What's Happening?
LivePerson, Inc., a provider of conversational AI and digital transformation solutions, announced its financial results for the third quarter of 2025. The company reported a total revenue of $60.2 million,
marking a 19% decrease compared to the same period last year. This decline was primarily attributed to customer cancellations and downsells. Despite the revenue drop, LivePerson signed 28 deals during the quarter, including 26 expansions and renewals and 2 new customer agreements. The company also reported a net income of $8.7 million, a significant improvement from a net loss of $28.3 million in the third quarter of 2024. This turnaround was largely due to a $27.7 million gain on troubled debt restructuring. Adjusted EBITDA for the quarter was $4.8 million, down from $7.3 million in the previous year. LivePerson's CEO, John Sabino, emphasized the company's commitment to strengthening its financial foundation and highlighted product innovations such as the Conversation Simulator and expanded partnerships with Google.
Why It's Important?
The financial results underscore the challenges LivePerson faces in maintaining revenue growth amid customer attrition. The company's efforts to stabilize its financial foundation and innovate its product offerings are crucial for sustaining its market position. The reported gain on debt restructuring indicates a strategic move to improve financial health, which could enhance investor confidence.

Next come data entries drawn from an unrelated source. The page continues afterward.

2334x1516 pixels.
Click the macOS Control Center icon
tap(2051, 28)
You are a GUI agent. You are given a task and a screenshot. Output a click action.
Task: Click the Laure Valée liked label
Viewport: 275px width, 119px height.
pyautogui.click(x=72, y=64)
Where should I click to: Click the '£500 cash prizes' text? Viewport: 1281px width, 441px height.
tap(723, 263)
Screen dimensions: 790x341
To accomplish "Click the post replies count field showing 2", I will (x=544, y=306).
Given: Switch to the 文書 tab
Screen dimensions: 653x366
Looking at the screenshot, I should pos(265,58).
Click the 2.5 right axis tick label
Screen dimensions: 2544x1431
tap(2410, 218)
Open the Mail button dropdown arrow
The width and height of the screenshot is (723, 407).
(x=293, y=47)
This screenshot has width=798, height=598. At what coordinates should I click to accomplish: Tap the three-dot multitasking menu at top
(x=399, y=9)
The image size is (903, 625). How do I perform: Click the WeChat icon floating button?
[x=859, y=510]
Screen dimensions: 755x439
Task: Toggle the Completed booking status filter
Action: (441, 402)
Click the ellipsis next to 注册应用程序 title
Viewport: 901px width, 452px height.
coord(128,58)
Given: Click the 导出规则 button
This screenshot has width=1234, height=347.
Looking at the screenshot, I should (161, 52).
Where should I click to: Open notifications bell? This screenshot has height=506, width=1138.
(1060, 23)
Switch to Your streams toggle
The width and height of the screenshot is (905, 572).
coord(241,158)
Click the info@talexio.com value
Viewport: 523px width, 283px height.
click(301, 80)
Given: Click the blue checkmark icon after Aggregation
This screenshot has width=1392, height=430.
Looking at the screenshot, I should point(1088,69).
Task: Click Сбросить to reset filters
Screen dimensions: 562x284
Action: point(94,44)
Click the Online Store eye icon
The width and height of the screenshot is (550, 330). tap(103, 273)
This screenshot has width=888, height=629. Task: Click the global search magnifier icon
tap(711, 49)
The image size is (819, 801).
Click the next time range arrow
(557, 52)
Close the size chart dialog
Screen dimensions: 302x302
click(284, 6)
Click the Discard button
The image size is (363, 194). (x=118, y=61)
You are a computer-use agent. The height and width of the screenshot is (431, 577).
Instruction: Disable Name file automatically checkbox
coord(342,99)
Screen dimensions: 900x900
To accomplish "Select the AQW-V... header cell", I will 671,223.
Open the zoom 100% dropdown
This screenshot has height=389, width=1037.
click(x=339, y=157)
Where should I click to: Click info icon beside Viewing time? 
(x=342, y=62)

The expansion of partnerships and product innovations are vital for attracting new customers and retaining existing ones, especially in a competitive AI market. The company's ability to navigate these challenges will significantly impact its future growth and profitability.
What's Next?
LivePerson expects total revenue for the fourth quarter of 2025 to range from $50.5 million to $55.5 million, representing a year-over-year decline of 31% to 24%. The company anticipates recurring revenue to constitute 93% of total revenue. Adjusted EBITDA for the fourth quarter is projected to range from a loss of $0.3 million to a gain of $4.7 million. These forecasts suggest continued financial pressure, but also potential for stabilization. The company's focus on product innovation and strategic partnerships will be critical in reversing the revenue decline and achieving sustainable growth.